Angela Merkel's CDU party, which is preparing for likely re-election in September, wants to make Germany more open to big-data business by relaxing a key element of its data-protection regime.
On Tuesday, Der Spiegel reported on a CDU strategy paper that criticizes the principle of data minimization, or Datensparsamkeit. The term refers to collecting only the data you really need through sensors and online platforms, rather than scooping up as much as you can.
According to the CDU document, data minimization should no longer be a general guideline as it "reduces opportunities for new products and services and potential progress".
The paper acknowledges there is likely to be resistance to the idea in the famously privacy-keen country, so any shift would require a "trust basis", but changes should nonetheless come in the form of post-election legislative measures.
Germany's strong data-protection laws are partly a function of its history. It experienced excessive surveillance by both the Nazi and East German regimes in last century.
However, much of Germany's industrial strength lies in sectors such as automotive, where big data is becoming a core part of the way companies do business. So, in recent years, much of German industry has been calling for a relaxation of the laws to allow businesses to surf this wave.
"We have to see data as something you can work with, and if you try to minimize data, you don't have data to work with," said Andreas Streim, a spokesman for Germany's Bitkom digital industry association. "We have to find a balance between security and privacy and the possibility for new business models."
Rights activists see things quite differently.
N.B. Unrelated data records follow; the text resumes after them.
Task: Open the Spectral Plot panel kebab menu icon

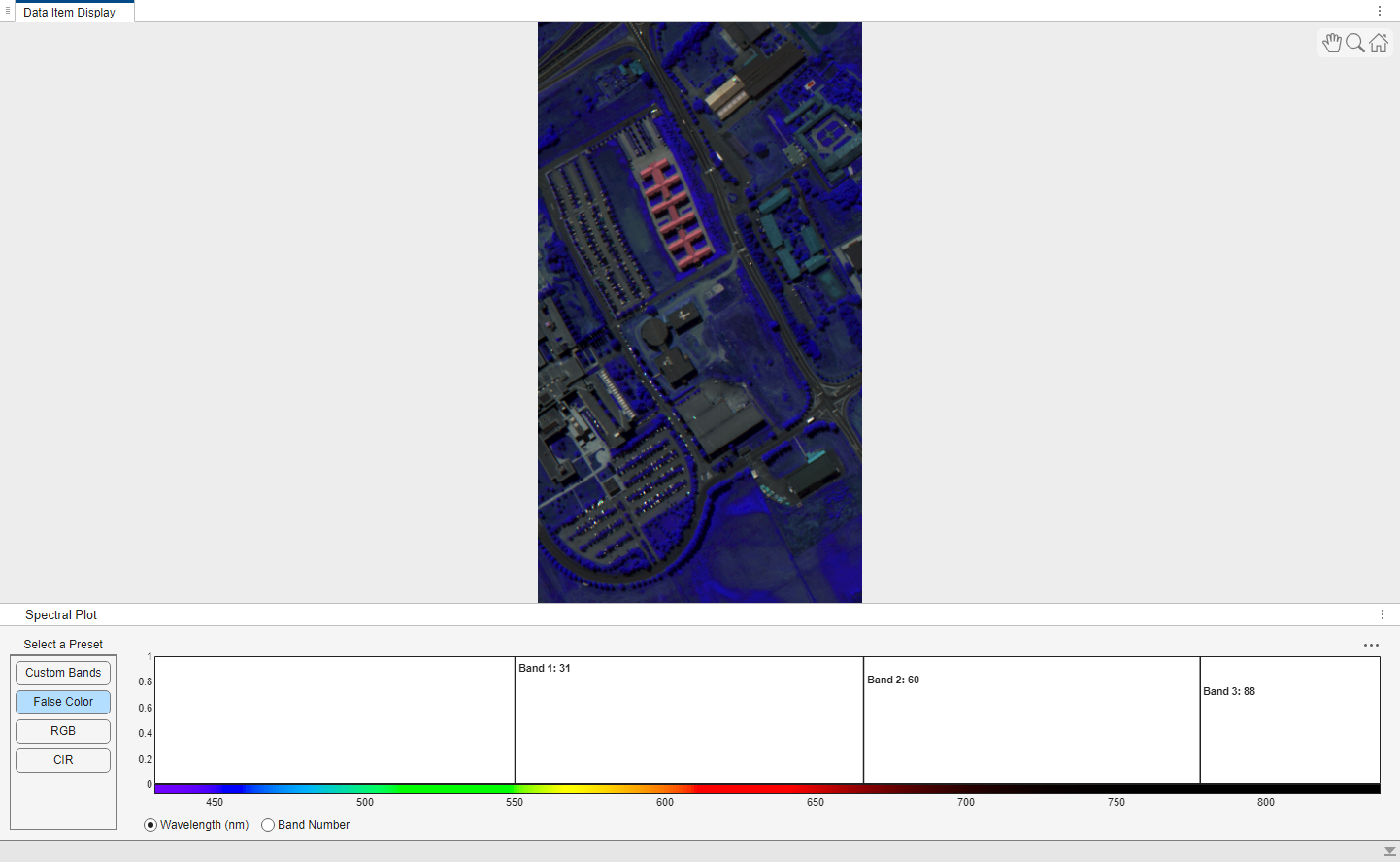Action: [x=1383, y=613]
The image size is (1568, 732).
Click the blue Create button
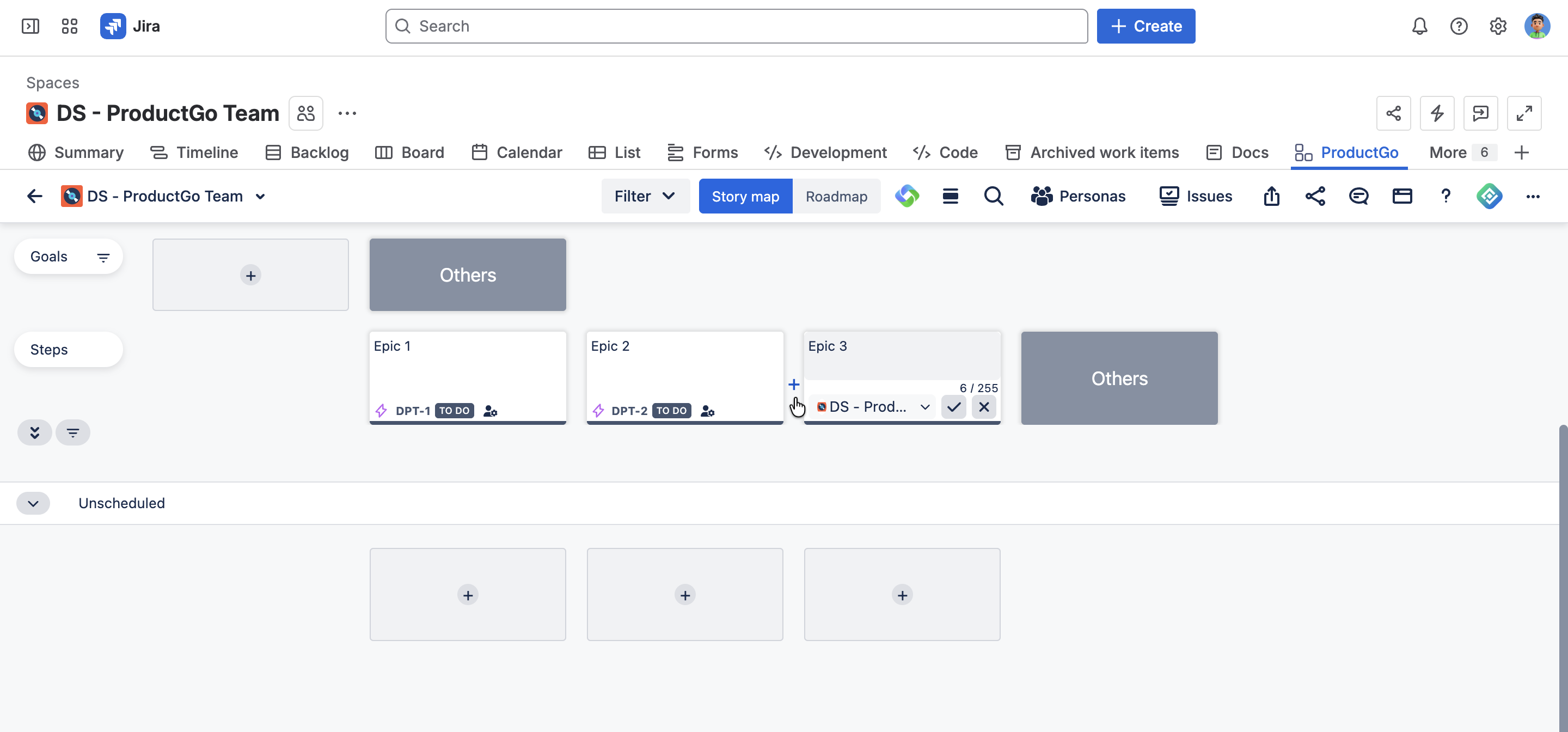pos(1146,26)
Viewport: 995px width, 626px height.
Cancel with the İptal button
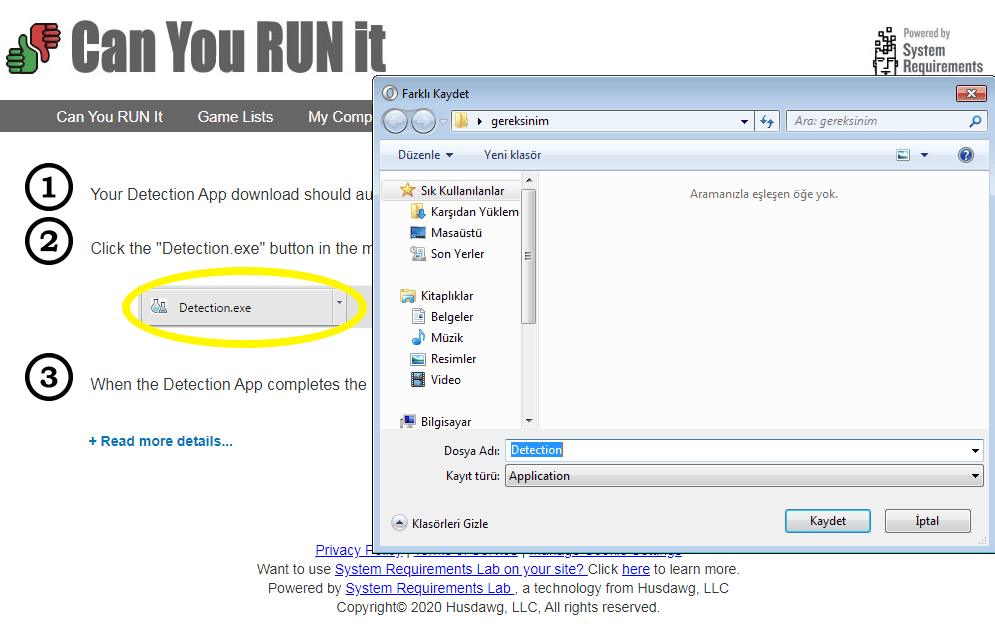point(926,521)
Joe McNamee, the executive director of the Brussels-based European Digital Rights (EDRi), said a shift towards recording and exploiting more data would reduce people's trust in European digital services.
"The CDU is, apparently with a straight face, trying to duplicate the US data chaos to support EU industry, removing European companies' and the European legislative framework's biggest competitive asset," McNamee said.
He pointed to a 2016 report from the US Commerce Department's National Telecommunications & Information Administration, which stated that fears over online security and privacy were "prompting some Americans to limit their online activity".
"The [CDU's] political spin is horrifyingly ill-informed, ill-conceived and naïve," McNamee said.
It is indeed difficult to see how the plans of Merkel's party square up with the incoming EU General Data Protection Regulation (GDPR). The legislation, which will come into effect next May, includes data minimization as a core principle, stating: "Personal data shall be adequate, relevant and limited to what is necessary in relation to the purposes for which they are processed."
"The problem here is that [the CDU] doesn't really see that data minimization is only an issue if you talk about personal data," said Jan-Philipp Albrecht, the German Green member of the European Parliament who championed and steered the GDPR.
"Much of [the discussion around] data analytics and science is not necessarily about personal data, but about industrial data. In this area, of course when it comes to non-personal data, nobody wants data minimization. Everyone wants as much data as possible. If they call for authorities to release data to the benefit of innovators et cetera, then of course we're all on board."
But where data about identifiable individuals is concerned, Albrecht warned, data minimization was essential to give people control over the information they share.
"I don't think they fully understand this, but they throw everything in the same box and say 'Data minimization; we shouldn't do this anymore'," he said.
The MEP also pointed out that the European People's Party, the European Parliament bloc of which the CDU is a core member, enthusiastically backed the new EU law.
"They ignore the fact that their government and party family has unanimously voted in favor of a full mentioning of data minimization in the GDPR. It's bizarre if they call for an end to it, as they've just voted for a law to preserve it."
"They should be careful about not looking ridiculous if they call for these things."